Stored items from a collection
- - - -

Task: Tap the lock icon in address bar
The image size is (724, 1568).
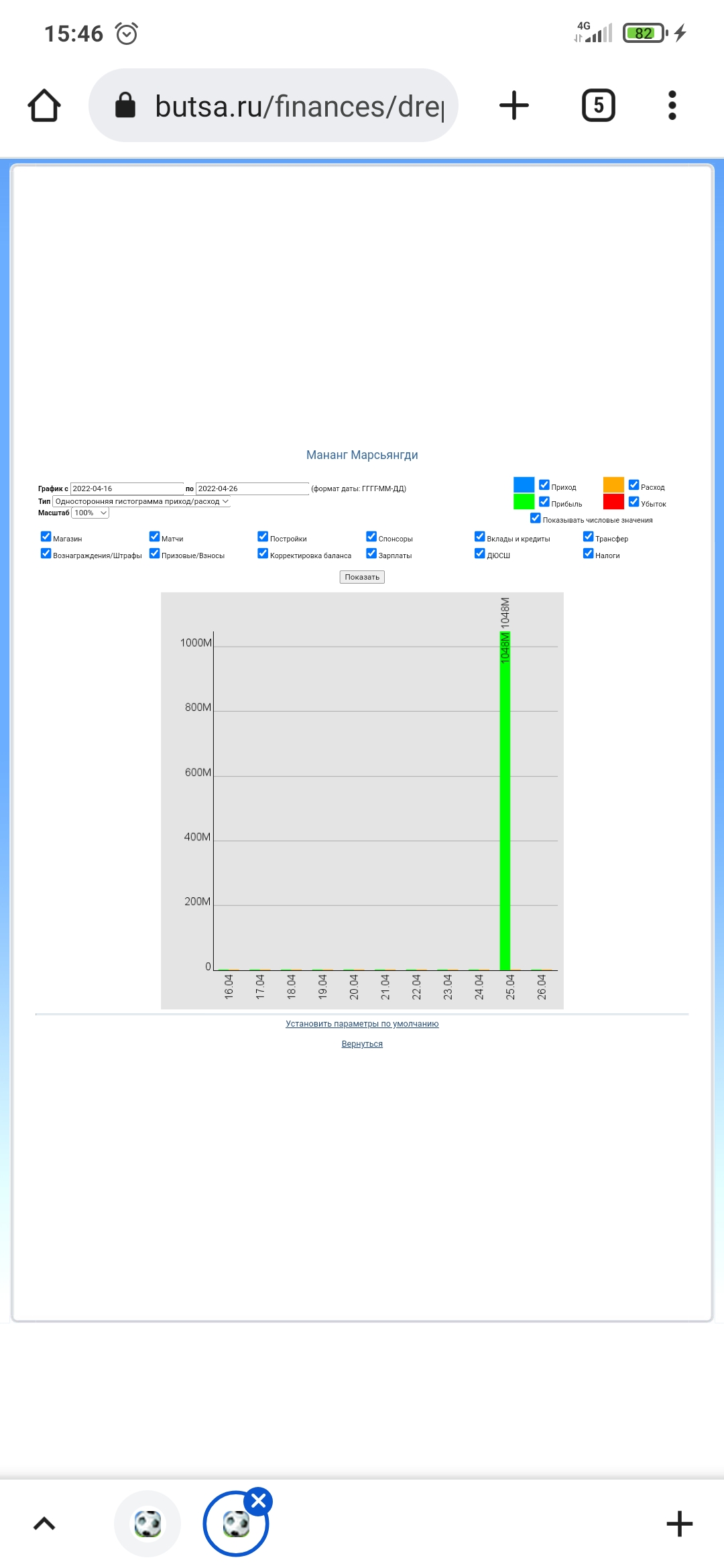Action: tap(125, 105)
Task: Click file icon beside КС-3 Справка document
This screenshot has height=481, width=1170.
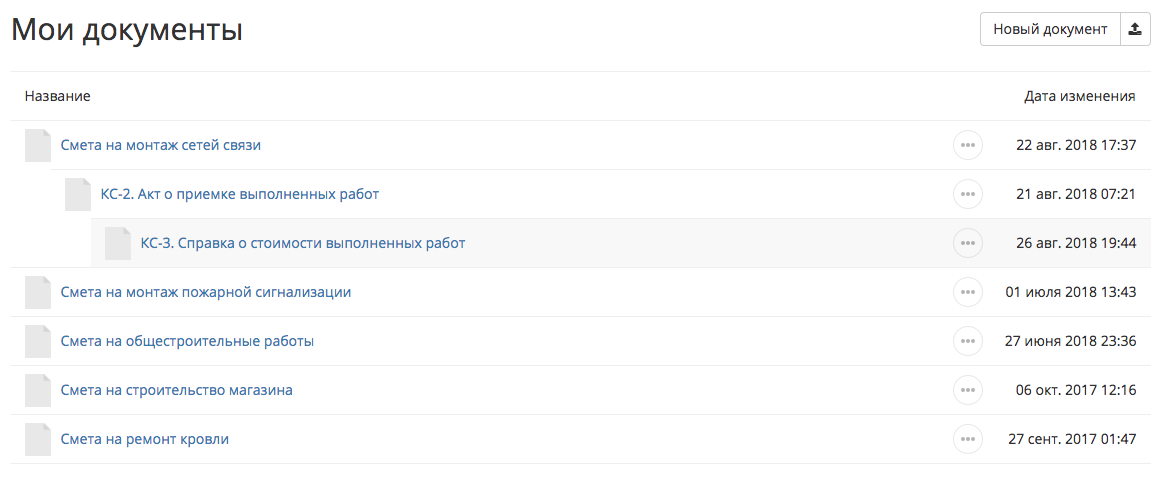Action: click(x=118, y=243)
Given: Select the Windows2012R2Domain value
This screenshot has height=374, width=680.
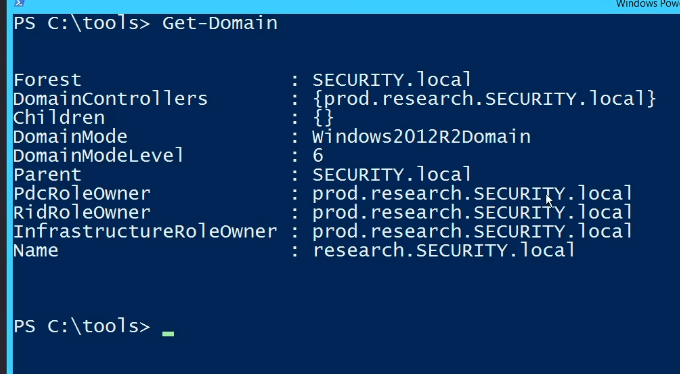Looking at the screenshot, I should coord(421,137).
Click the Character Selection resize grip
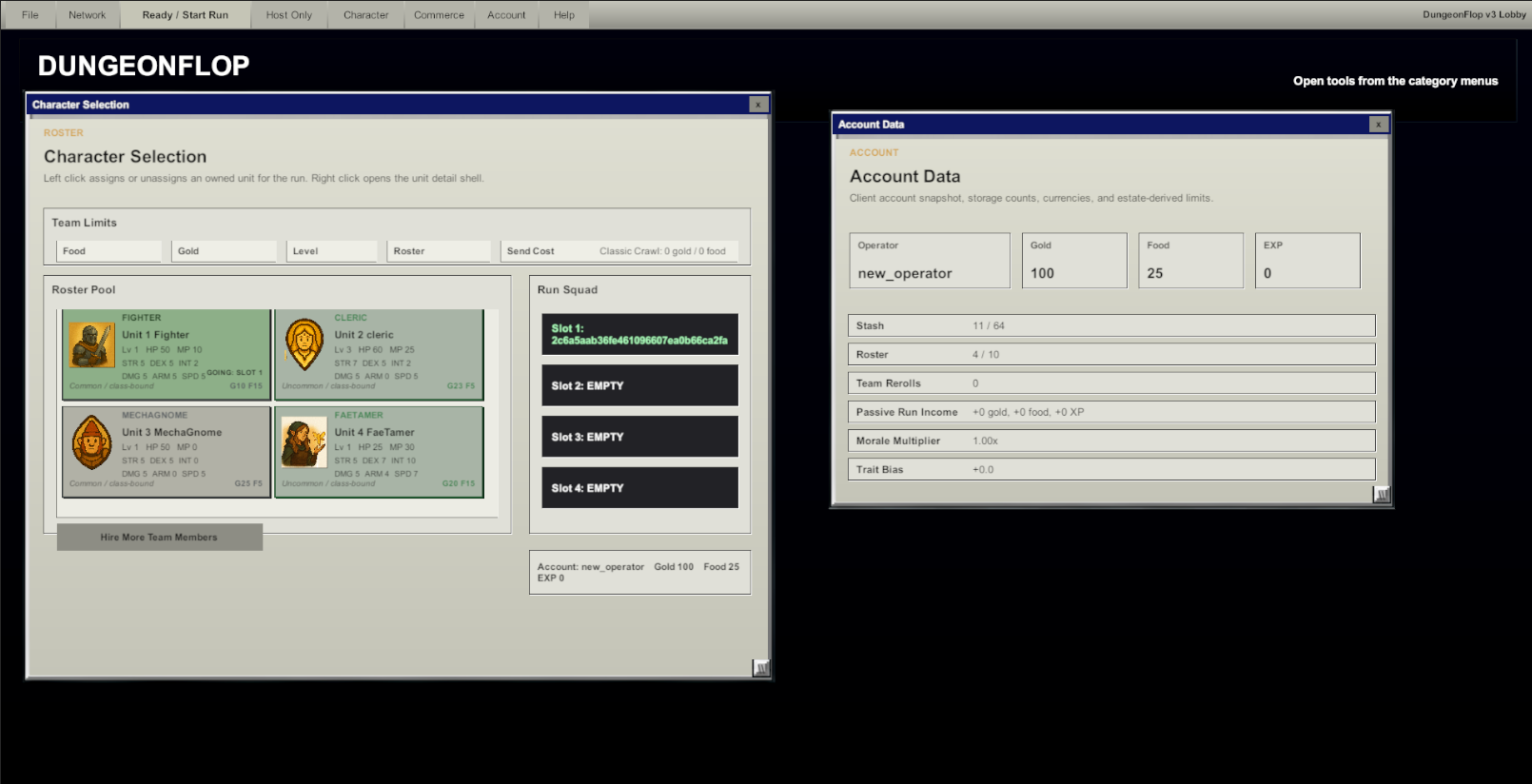 (x=761, y=668)
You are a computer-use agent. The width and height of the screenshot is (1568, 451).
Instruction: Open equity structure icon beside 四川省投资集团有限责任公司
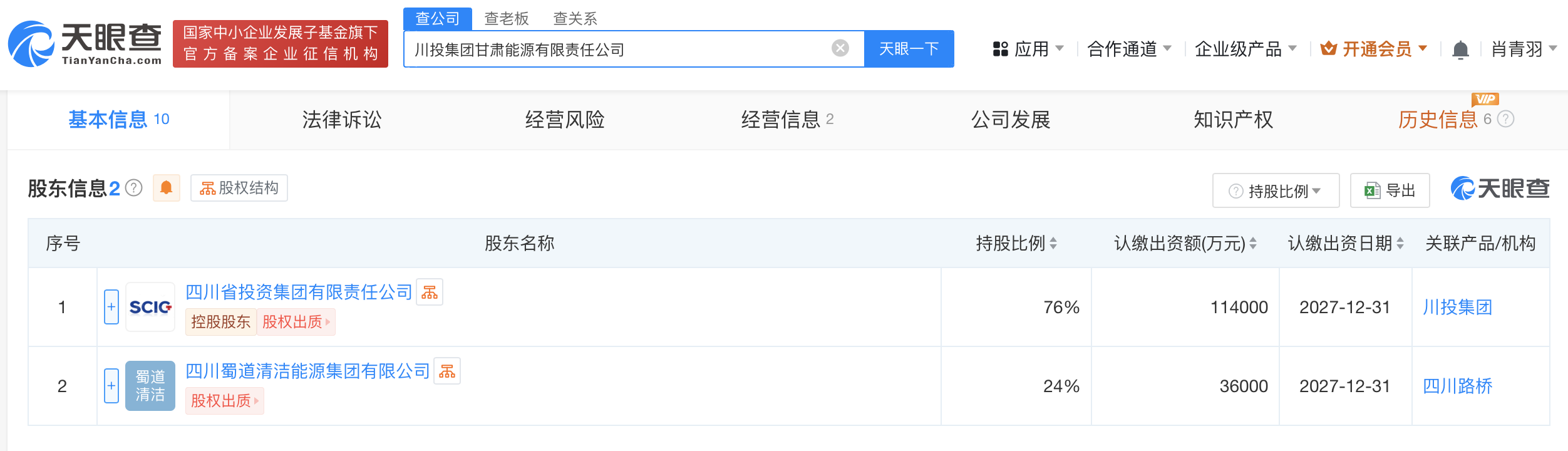pos(430,292)
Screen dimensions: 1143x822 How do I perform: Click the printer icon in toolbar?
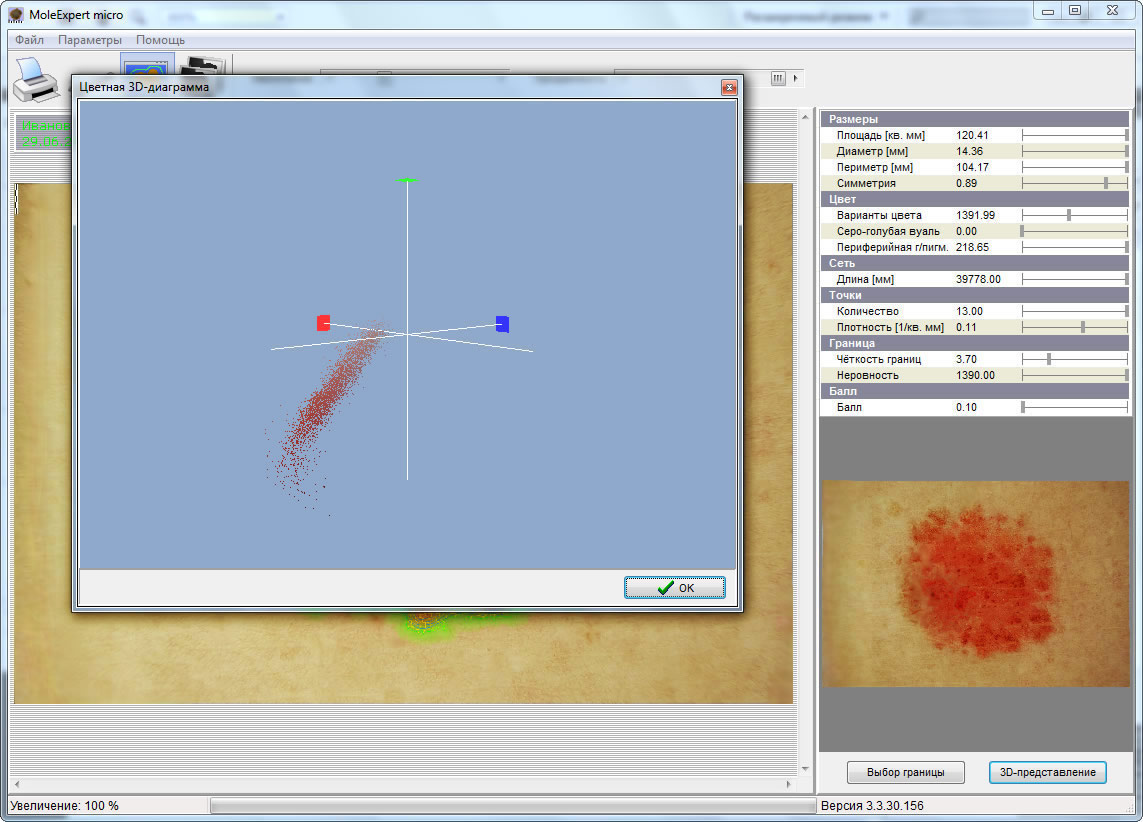point(36,80)
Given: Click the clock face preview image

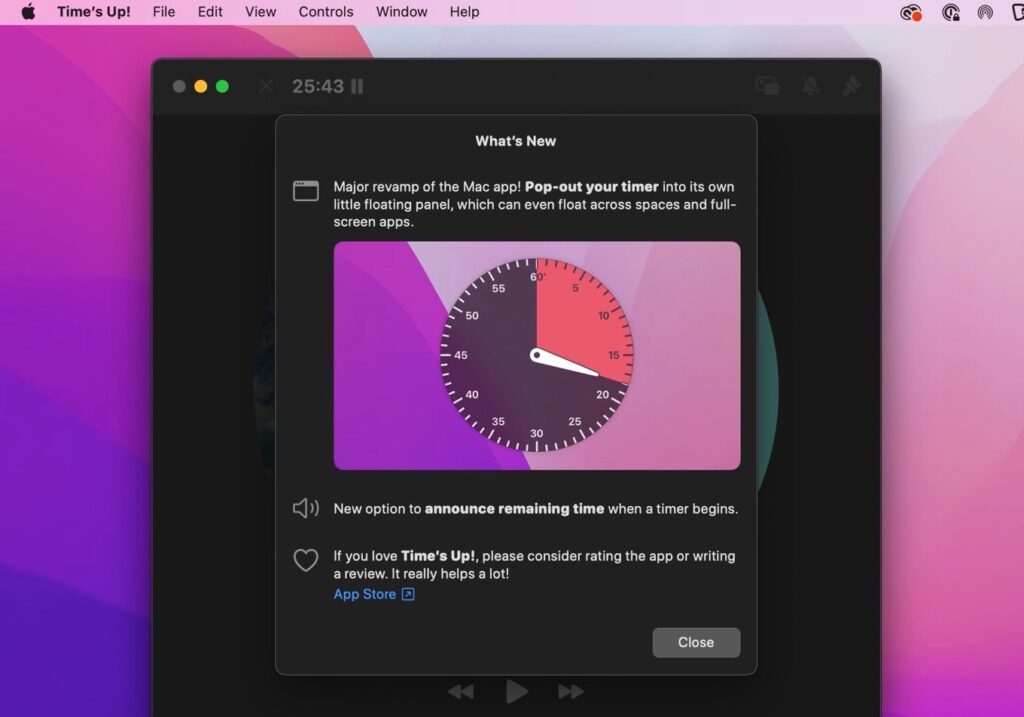Looking at the screenshot, I should coord(536,354).
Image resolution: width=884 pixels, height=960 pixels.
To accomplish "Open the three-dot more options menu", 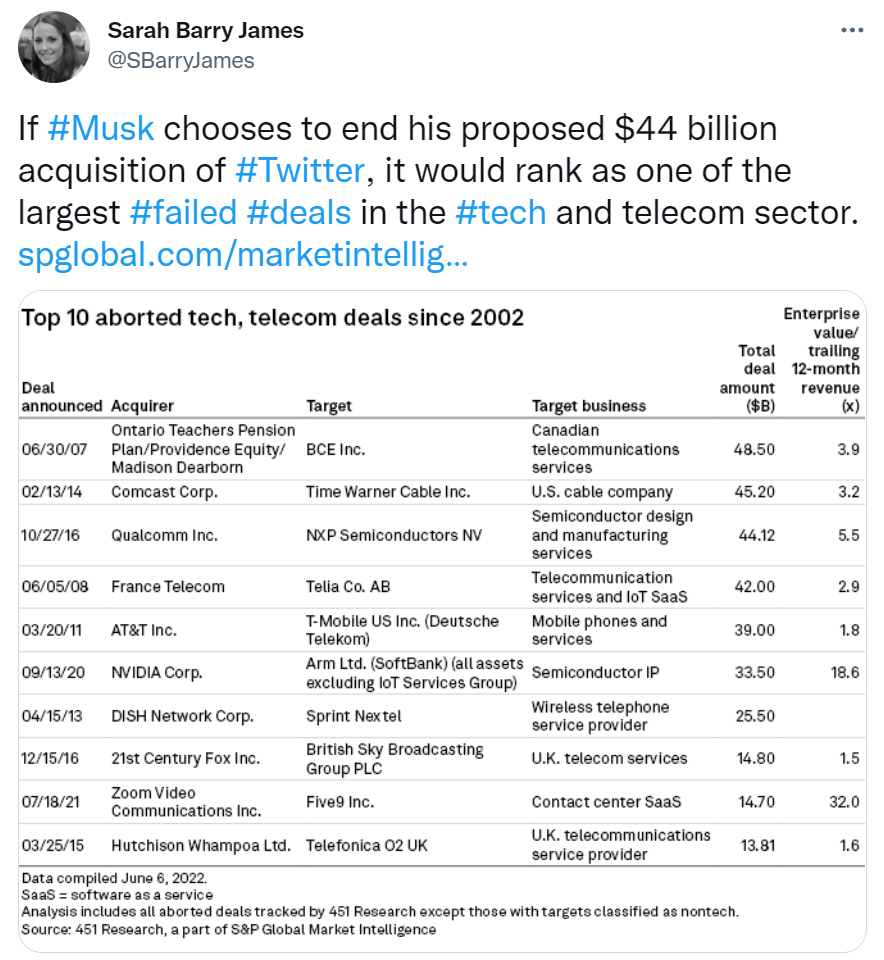I will pyautogui.click(x=851, y=31).
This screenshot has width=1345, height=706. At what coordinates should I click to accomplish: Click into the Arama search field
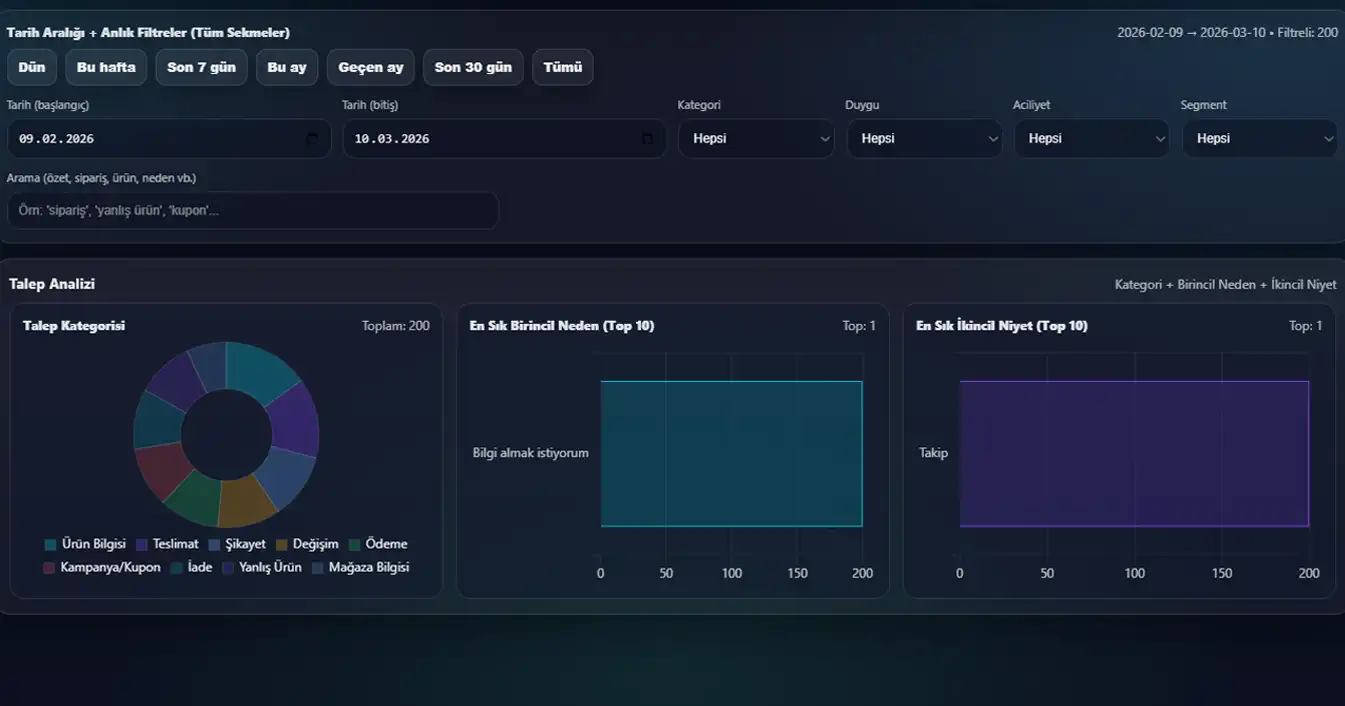252,211
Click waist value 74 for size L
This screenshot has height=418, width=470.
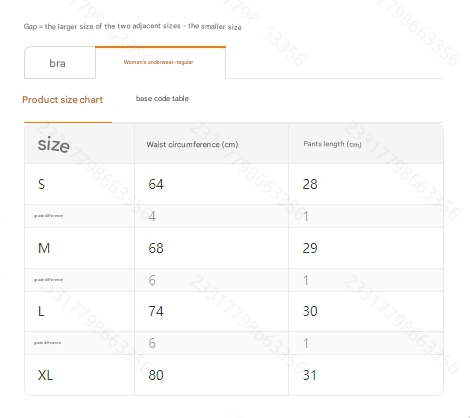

- - - -

Problem details => Return the lines above that include the string "Task".

Answer for this exercise =>
Task: Tap the lock icon in address bar
Task: Click file icon beside КС-3 Справка document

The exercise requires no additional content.